Trees, besides timber, produce large quantities of wood residues, foliage, twigs, and bark produced during harvesting and manufacturing. Trees have through evolution developed unique chemical defence systems based on advanced functional molecules. Thus trees are exceptionally rich in bioactive, protective substances. Bioactive compounds found in trees include flavonoids, lignans, stilbenes, terpenoids, phytosterols, fatty acids and vitamins which are known to exert many beneficial effects, for example, antioxidant, anticarcinogenic, and estrogenic effects.

Some bioactive compounds can be used as nutraceuticals, that is, a combination of nutrition and pharmaceuticals. These can contribute to public health as ingredients in dietary supplements and health-promoting (‘functional’) foods and as pharmaceuticals. In fact, such forest-derived health products have already been developed and marketed at a commercial scale. Xylitol products, for example, promote dental health, while sitosterol products lower cholesterol levels and consequently prevent cardiovascular diseases. Pycnogenol is the trade name for an extract from the bark of the maritime pine growing in France. It is a powerful antioxidant and its impacts on cardiovascular health, skincare, diabetes and inflammations, among others, are studied. In 2006 a new lignan product came on the dietary supplement market. The HMR lignan is extracted from knots (branch ‘roots’) in spruce trees and can inhibit the development and growth of hormone-related cancer forms (breast, prostate and colon cancers). It is also a strong antioxidant with estrogenic properties. These three products are extracted from process waste streams in the forest industry and are thus contributing to a more efficient use of natural resources.

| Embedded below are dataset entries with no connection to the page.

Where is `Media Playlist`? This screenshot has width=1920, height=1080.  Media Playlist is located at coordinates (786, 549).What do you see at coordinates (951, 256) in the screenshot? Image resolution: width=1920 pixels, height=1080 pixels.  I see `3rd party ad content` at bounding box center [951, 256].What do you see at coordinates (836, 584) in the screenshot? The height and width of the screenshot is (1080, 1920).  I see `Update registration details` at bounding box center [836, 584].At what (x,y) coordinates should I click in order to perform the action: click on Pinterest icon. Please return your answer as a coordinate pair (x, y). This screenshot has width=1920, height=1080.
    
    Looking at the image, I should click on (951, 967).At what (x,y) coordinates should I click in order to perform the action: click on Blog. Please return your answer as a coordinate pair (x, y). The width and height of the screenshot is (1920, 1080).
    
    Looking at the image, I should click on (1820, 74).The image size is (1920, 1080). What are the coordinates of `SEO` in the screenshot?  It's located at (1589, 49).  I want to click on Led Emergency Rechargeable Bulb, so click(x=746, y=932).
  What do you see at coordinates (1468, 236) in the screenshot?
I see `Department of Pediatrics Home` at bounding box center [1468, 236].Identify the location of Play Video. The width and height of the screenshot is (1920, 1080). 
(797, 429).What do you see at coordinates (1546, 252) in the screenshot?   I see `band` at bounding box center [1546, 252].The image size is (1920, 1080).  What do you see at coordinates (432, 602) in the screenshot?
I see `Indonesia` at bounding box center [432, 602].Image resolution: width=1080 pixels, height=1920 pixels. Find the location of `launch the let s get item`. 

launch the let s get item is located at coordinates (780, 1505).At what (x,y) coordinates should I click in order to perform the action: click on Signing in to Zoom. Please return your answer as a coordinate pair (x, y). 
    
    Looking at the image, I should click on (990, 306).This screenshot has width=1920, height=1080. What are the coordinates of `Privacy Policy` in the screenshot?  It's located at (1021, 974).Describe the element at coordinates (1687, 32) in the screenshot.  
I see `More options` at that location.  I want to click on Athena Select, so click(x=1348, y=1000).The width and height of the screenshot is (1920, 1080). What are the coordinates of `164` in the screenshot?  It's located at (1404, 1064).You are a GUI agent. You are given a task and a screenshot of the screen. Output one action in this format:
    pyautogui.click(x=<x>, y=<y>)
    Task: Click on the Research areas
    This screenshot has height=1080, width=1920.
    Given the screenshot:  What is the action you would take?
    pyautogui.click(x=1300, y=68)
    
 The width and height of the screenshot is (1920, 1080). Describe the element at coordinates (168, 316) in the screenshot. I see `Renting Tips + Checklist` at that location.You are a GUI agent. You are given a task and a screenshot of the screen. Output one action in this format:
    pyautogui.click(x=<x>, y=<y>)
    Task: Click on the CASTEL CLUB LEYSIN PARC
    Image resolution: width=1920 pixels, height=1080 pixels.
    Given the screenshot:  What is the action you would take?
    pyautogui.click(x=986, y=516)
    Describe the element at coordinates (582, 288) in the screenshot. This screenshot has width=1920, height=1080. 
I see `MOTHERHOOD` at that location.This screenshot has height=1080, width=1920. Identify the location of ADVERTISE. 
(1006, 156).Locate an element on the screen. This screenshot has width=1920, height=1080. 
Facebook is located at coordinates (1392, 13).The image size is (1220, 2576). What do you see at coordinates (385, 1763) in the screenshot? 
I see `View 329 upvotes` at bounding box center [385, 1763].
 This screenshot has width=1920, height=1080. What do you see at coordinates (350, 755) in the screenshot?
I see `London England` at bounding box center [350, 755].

Although especially forests represent large natural pharmacies by virtue of their enormous source of tree and plant material with known or potential medicinal or nutritional value, more research is still needed to identify and develop the best applications and products. Nutritional supplements and functional foods are currently of high research interest and are recognised internationally as potential health-promoting agents if consumed on a regular basis and at effective levels. The polyphenols which are particularly abundant in knots and bark have potential not only as health-promoting substances but also as technical antioxidants and biocides. There is also potential in using natural, traditionally known extracts from trees as health-promoting products offered locally by enterprises in rural areas. Examples of such products are pine bark as an ingredient in bread and birch sap as a drink or syrup."